STORED DATA:
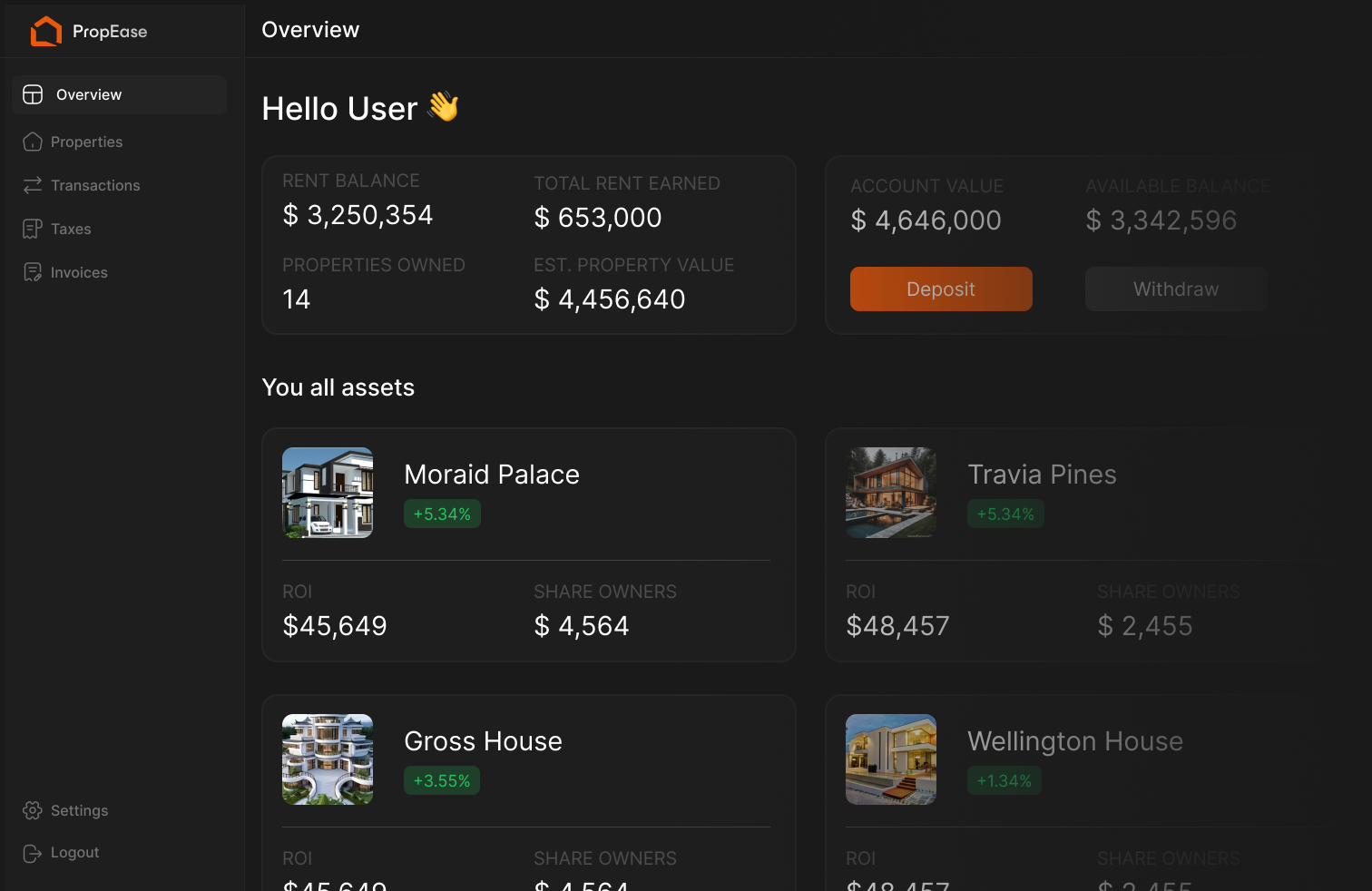Click the +3.55% badge on Gross House

[x=442, y=780]
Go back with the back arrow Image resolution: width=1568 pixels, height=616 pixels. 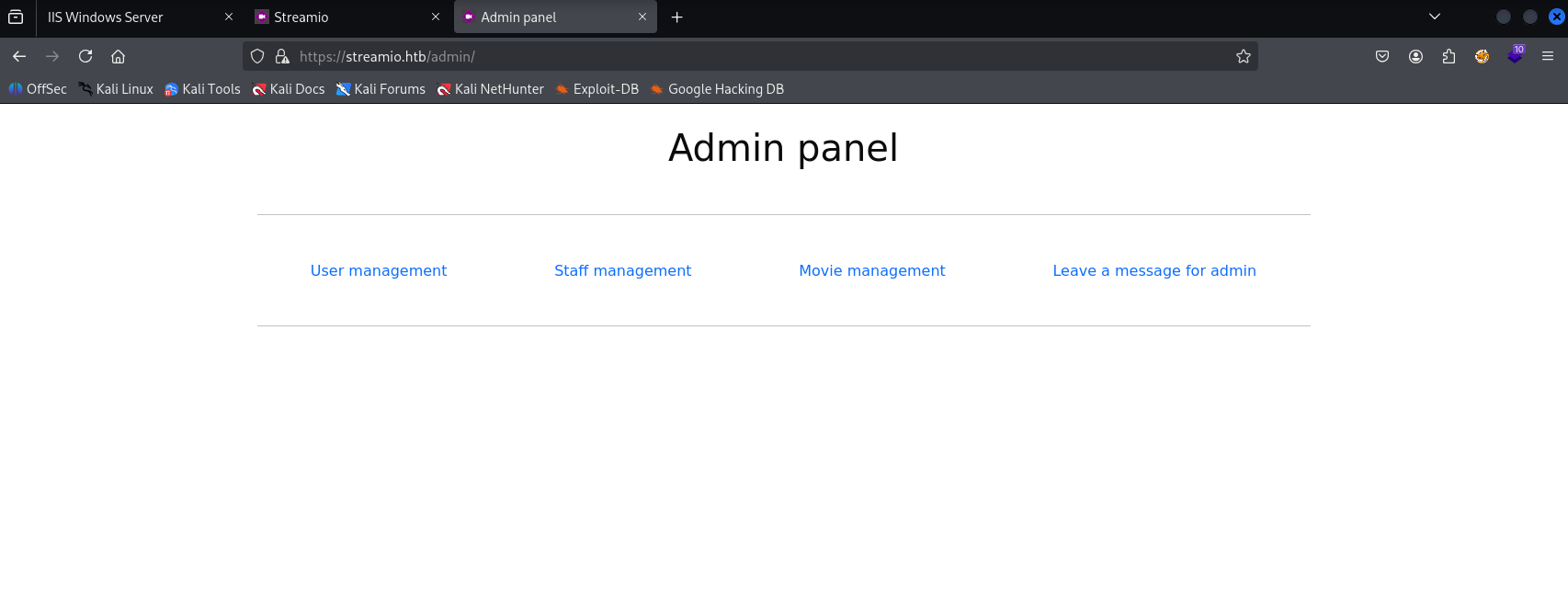point(19,56)
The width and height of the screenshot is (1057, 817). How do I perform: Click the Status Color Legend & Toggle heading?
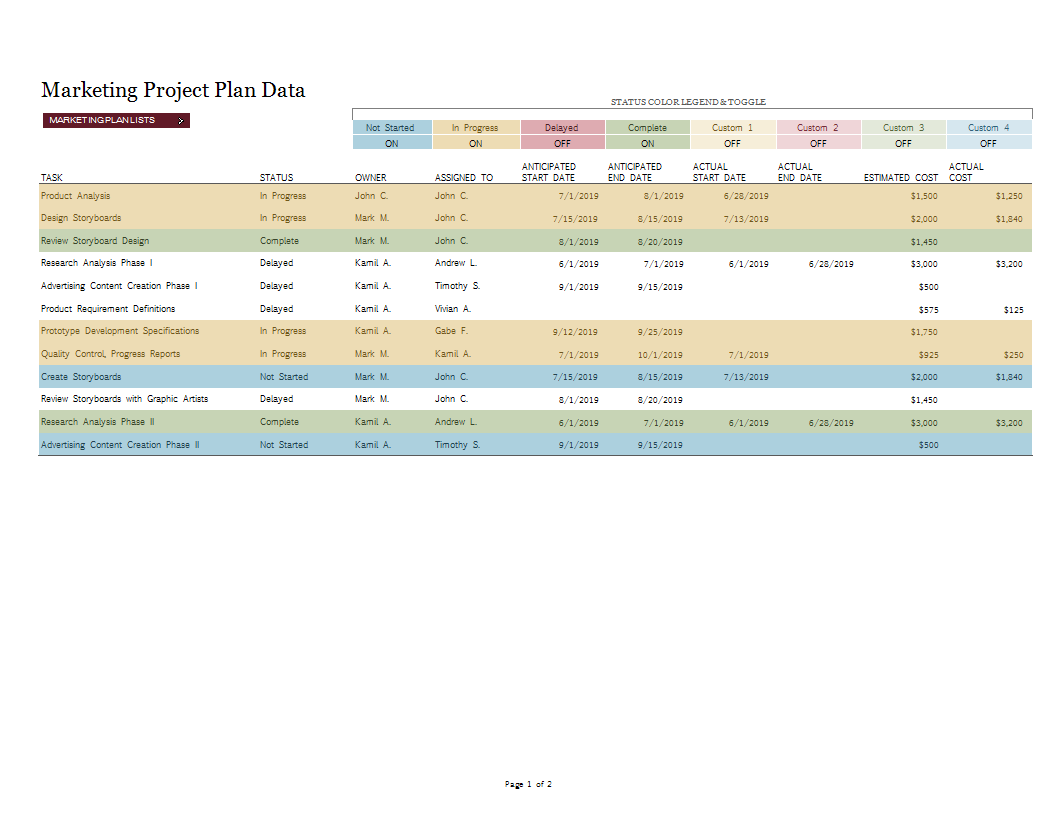coord(688,102)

WHAT TO DO:
Rewrite the material from the line containing "The width and" through the end, substituting "title" for "heading" and changing nothing else. Return only those lines, and omit the pictures.

FINISHED TASK:
The width and height of the screenshot is (1057, 817). How do I perform: Click the Status Color Legend & Toggle title?
coord(688,102)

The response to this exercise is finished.